(Dataset entries)
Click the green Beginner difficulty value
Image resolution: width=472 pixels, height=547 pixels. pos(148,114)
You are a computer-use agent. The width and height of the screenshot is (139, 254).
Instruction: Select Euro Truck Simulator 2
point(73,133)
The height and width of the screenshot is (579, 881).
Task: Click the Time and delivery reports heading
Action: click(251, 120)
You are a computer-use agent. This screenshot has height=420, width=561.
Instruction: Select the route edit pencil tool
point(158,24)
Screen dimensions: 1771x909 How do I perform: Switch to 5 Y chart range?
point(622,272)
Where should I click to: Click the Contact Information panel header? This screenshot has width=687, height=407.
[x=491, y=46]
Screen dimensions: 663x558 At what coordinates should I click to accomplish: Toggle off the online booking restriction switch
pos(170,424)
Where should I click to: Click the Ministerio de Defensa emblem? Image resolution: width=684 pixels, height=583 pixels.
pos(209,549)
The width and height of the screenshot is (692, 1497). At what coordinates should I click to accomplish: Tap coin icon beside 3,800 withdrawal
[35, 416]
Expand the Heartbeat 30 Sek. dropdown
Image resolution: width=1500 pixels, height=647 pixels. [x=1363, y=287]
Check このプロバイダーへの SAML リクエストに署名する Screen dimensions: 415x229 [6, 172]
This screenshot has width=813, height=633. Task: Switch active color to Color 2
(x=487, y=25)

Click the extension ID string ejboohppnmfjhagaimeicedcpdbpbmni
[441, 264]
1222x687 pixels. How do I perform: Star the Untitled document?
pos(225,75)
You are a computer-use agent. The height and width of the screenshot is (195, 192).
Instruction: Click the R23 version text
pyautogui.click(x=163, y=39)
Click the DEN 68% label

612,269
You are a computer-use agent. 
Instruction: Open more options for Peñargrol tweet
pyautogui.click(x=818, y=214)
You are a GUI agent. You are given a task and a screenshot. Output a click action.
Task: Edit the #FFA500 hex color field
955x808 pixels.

#### YOUR INSTRUCTIONS:
Pull every line with the word "agent" from the data.

#### EXERCISE ANSWER:
You are a computer-use agent. The width and height of the screenshot is (139, 254).
You are a computer-use agent. This screenshot has height=420, width=561.
You are a computer-use agent. The height and width of the screenshot is (195, 192).
You are a computer-use agent. 
You are a GUI agent. You are given a task and a screenshot. Output a click action.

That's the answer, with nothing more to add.